François lit, aussi. Entre autres, L’enquête sur Hamlet de Pierre Bayard.

FRANÇOIS : « En gros, Bayard dit que c’est Hamlet qui a tué son père, et non pas son oncle, et il en fait la preuve. »

Près de notre table sur la terrasse du 222, une porte s’ouvre, une plante tombe.

Lazzi bouffon, où Marc et François font mine de rabrouer le maladroit malotru et de lui donner une leçon.

L’ultime combat d’Hamlet est contre lui-même. 

C’est comme dans Fight Club.

La dernière didascalie indique : 

Hamlet regarde Hamlet mourir plusieurs fois.
 

Les doutes fertiles

MARC : « Au début, je voyais Hamlet en réalisateur, qui disait toujours “Cut !”, pour constamment changer d’angle, réinventer le point de vue, en utilisant le langage cinémato-graphique. »

François propose un solo. (Qui aura lieu.)

François propose une capture de mouvement. (Qui aura lieu.)

Hamlet devient le narrateur de sa propre histoire. Les doutes, plutôt que d’être sclérosants, deviennent action. La réflexion devient une source d’action, sa pensée est en mouvement.

Le geste chorégraphié devient presque de la danse, un art martial.

Hamlet, lui, devient un metteur en scène.

Ça tombe bien, on est au théâtre.

Marc consulte le texte original de la Royal Shakespeare Company.

Il y a cette pantomime au début, où l’on résume l’histoire, et que les traducteurs et les metteurs en scène coupent toujours.

Ils décident d’en faire leur point de départ. 

MARC : « C’est devenu du mime. »

FRANÇOIS : « Un corps, seul, en mouvement, sur une scène, ça me touche. Pour moi, les moments les plus forts du spectacle sont les moments où il n’y a plus d’images, Marc est seul, habillé en noir ; pour moi, le vrai théâtre est là. »
 

Le quatrième mur

MARC : « François n’a pas fait d’école de théâtre, il a fait du cinéma, du clown, de la pub. Il y a un tulle entre moi et le public. Entre le théâtre et le cinéma, une des différences est l’écran, et je me retrouve derrière un quatrième mur. Il y a une arrogance là-dedans. Dans un processus normal, je crois qu’il n’y a pas un scénographe qui aurait mis un tulle entre le public et moi tout au long du spectacle. »
 

La rencontre

Joliette, 3e secondaire, une période libre. 

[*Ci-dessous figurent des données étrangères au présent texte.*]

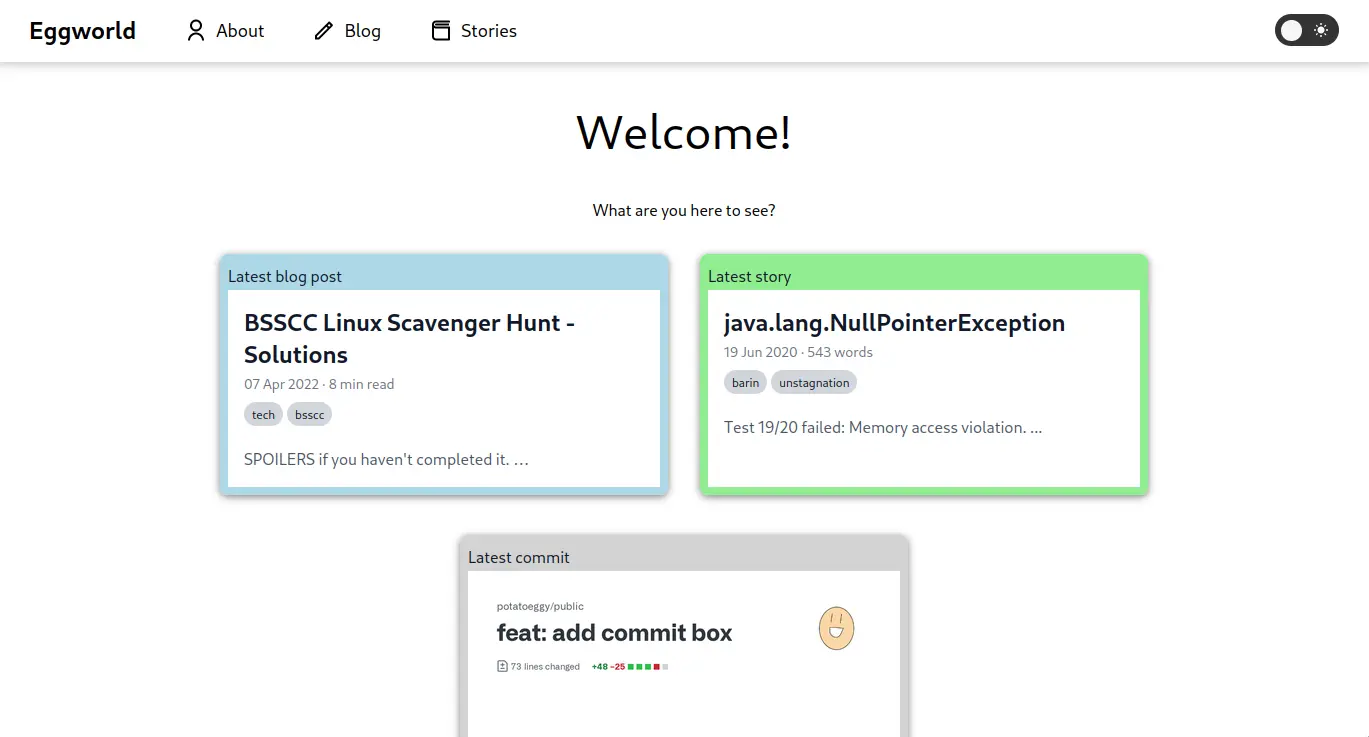
Task: Click the smiling egg avatar in commit card
Action: tap(836, 628)
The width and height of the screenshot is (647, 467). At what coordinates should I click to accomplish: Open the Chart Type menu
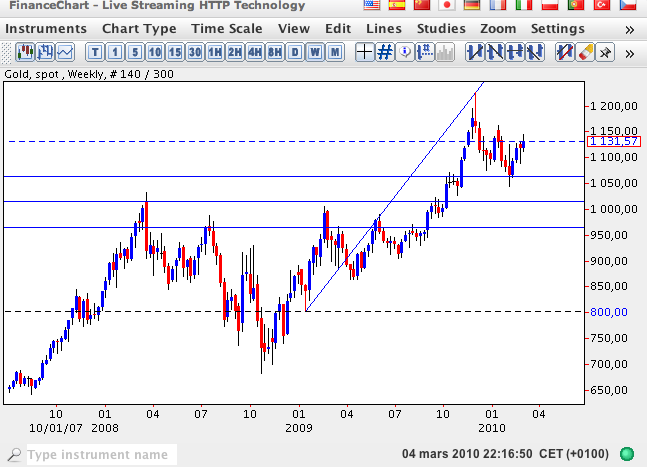pos(139,29)
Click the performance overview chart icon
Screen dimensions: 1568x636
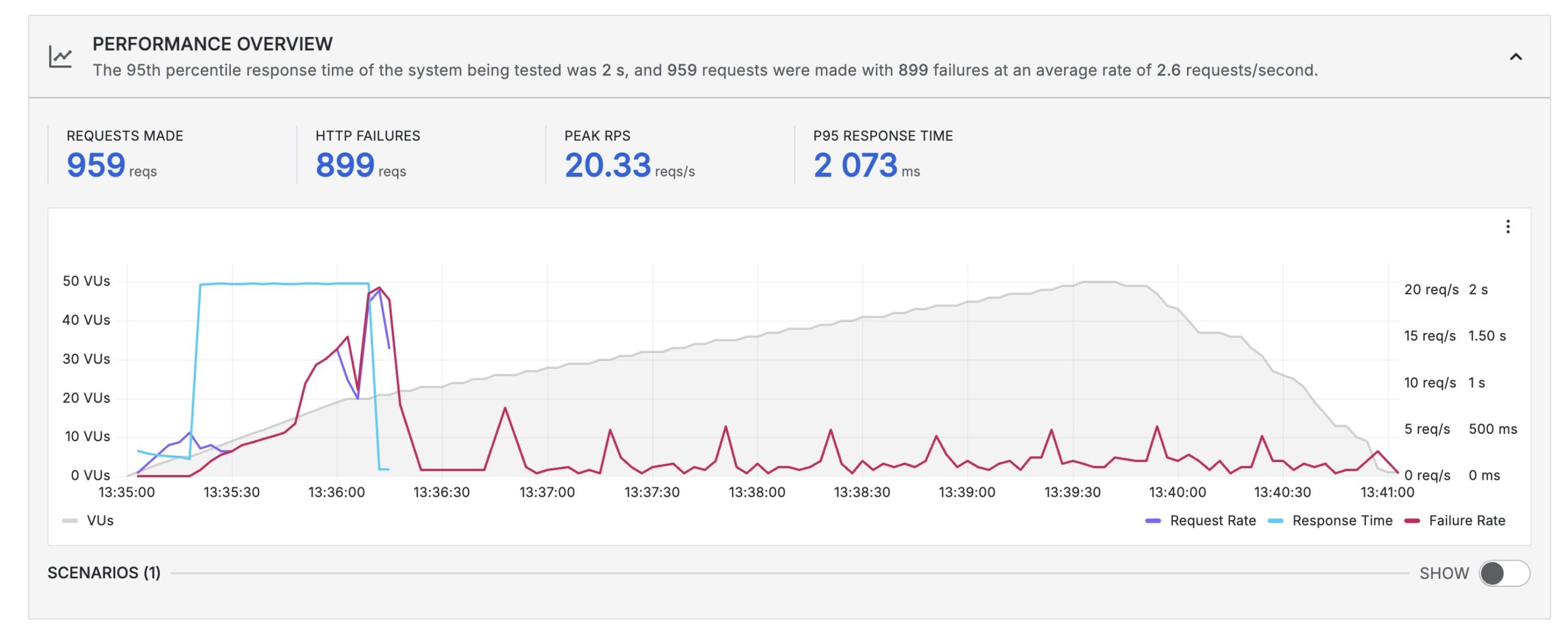coord(60,57)
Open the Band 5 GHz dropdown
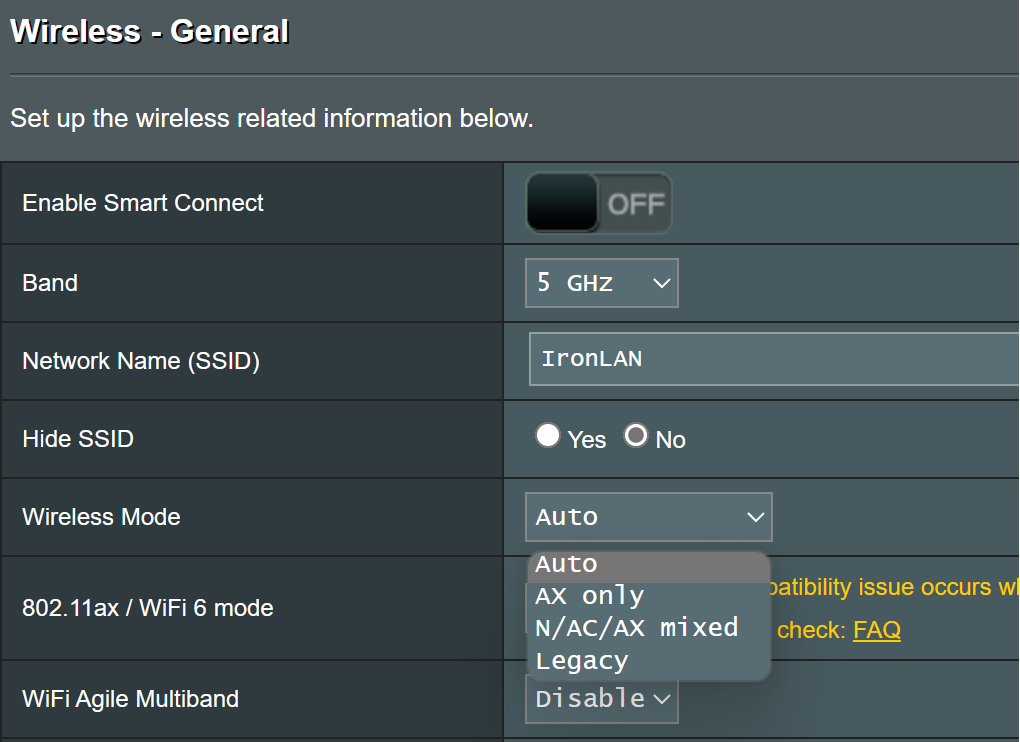The height and width of the screenshot is (742, 1020). (x=601, y=283)
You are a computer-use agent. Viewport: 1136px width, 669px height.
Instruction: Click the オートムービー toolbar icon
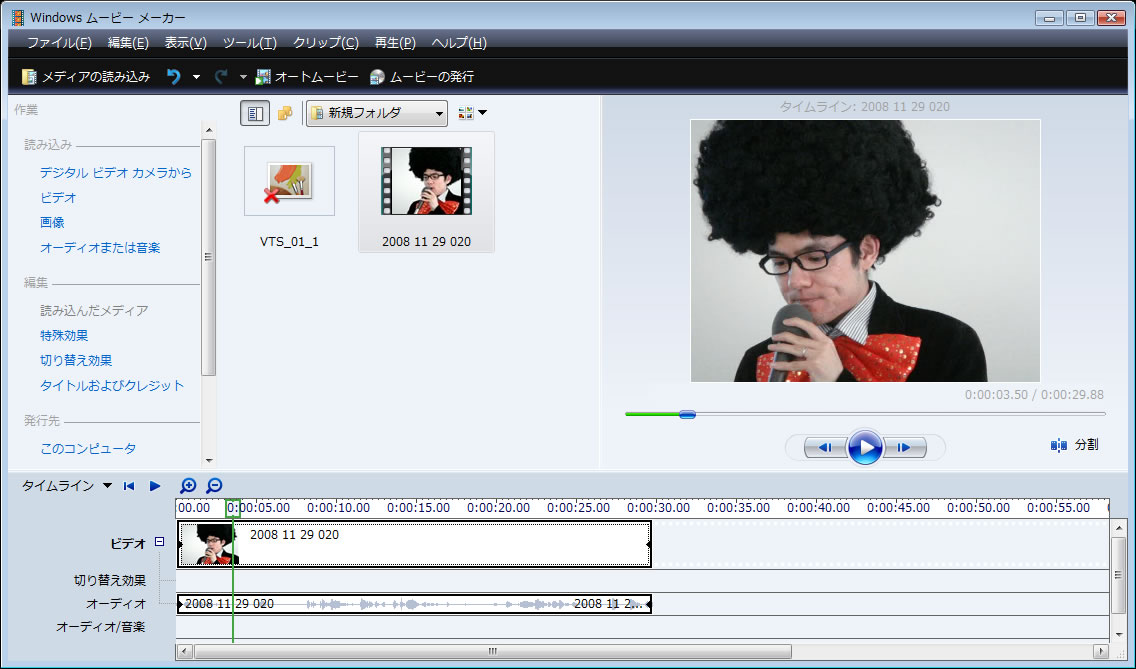pos(264,76)
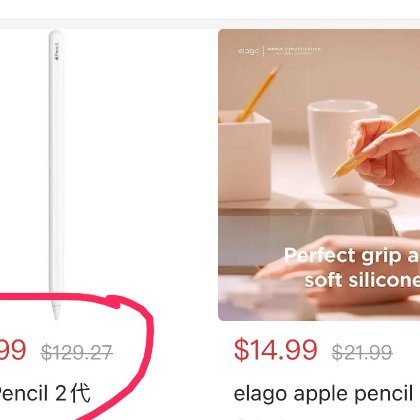Click the 'Perfect grip' overlay text

coord(352,256)
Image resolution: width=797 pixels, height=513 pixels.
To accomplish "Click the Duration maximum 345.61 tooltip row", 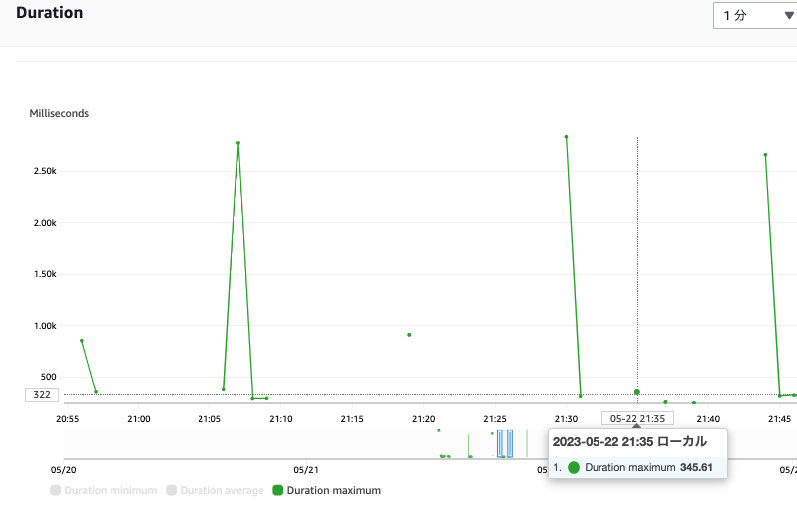I will point(638,467).
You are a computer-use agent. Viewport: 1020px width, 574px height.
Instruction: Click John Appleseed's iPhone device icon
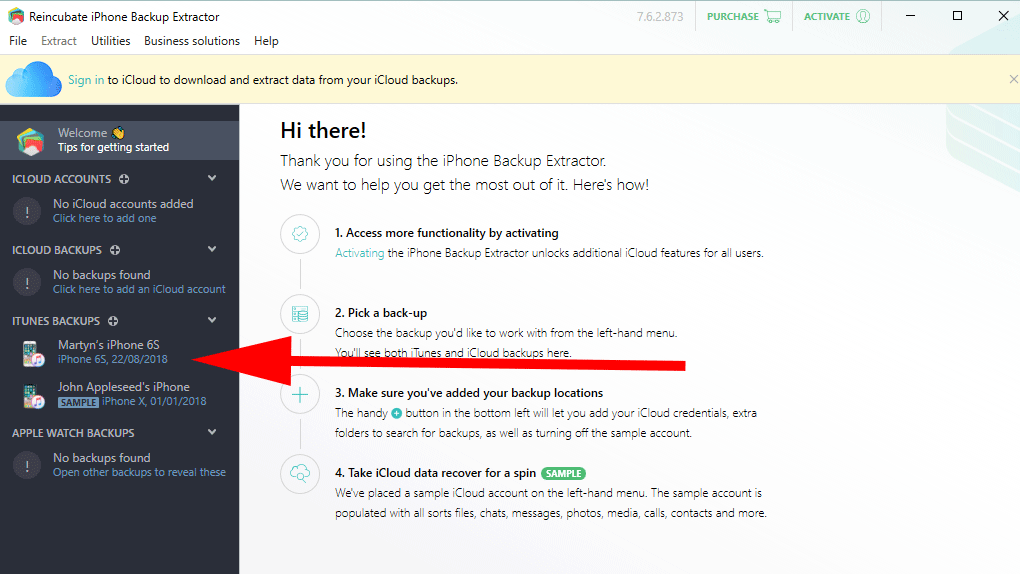[33, 395]
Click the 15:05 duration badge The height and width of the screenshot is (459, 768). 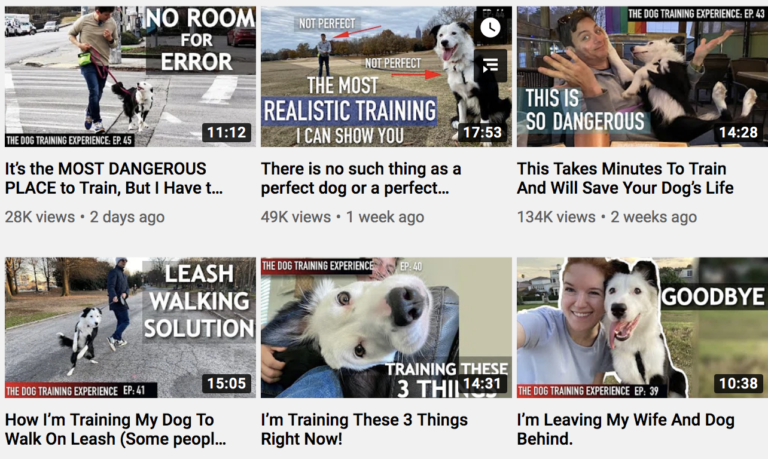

MARC, avec un sourire en coin : « Le premier souvenir que j’ai de François est qu’on est en train de jouer aux échecs et qu’il est en train de perdre. Il n’aime pas ça, donc il se met à niaiser et à faire le clown, à avancer tous ses pions en même temps, en chantant. »

FRANÇOIS, un brin boudeur : « Moi, je me rappelle que j’étais tanné de jouer. »

Marc entre à l’école de théâtre et François, à l’école de cinéma.

MARC : « On a écrit un scénario ensemble. »

FRANÇOIS : « Ça s’appelait Elle, mais ça a jamais été financé. »

MARC : « Je crois que c’était trop proche de moi. Je voulais trop régler des choses. Je vivais une ostie de grosse peine d’amour à l’époque. »

Aparté. FRANÇOIS : « C’est vraiment chien ce qu’Hamlet fait subir à Ophélie. »

MARC, défendant Hamlet : « Heille, come on, son père vient de mourir ! »
 

Le costume

MARC : « On voulait aller au costumier de Radio-Canada… »

FRANÇOIS : « J’ai toujours haï cette idée-là. »

MARC : « Non, attends, on recommence. On allait au costumier… »

FRANÇOIS : « Marc s’habillait en médiéval. »

MARC : « On se disait que si tout était abstrait autour d’Hamlet, lui pourrait avoir un costume danois du XIVe siècle. »

FRANÇOIS : « Une très, très mauvaise idée. Hamlet qui voyage dans le temps pour nous raconter son histoire ne comprendrait pas les projections. Il capoterait. Mais ça nous a permis de trouver le costume final. »

MARC : « Un pantalon de matelot thaïlandais. »

FRANÇOIS : « Tu vois, Marc a vraiment le don de présenter les choses. Il serait parfait dans un pitch pour une pub. »
 

Épilogue

Parfois, certaines entrevues commandent de peser sur play, de lancer une question, de guider très légèrement les interlocuteurs, mais surtout de les laisser parler. Lorsque les deux lurons se connaissent et se relancent comme Marc Beaupré et François Blouin, c’est un jeu d’enfant, un spectacle vivant. Marc a fini son gin tonic pour aller à un rendez-vous. François a terminé sa pinte et jonglait avec l’idée d’aller au spa. J’avais depuis longtemps eu le temps de terminer mon Pisco Sour. Dans la bousculade d’idées sérieuses et vastes, leur belle folie clownesque amenait des bouffées d’air frais. Comme chez Shakespeare. 

Ce texte a d’abord paru dans le Cahier Treize du Théâtre français (automne 2018).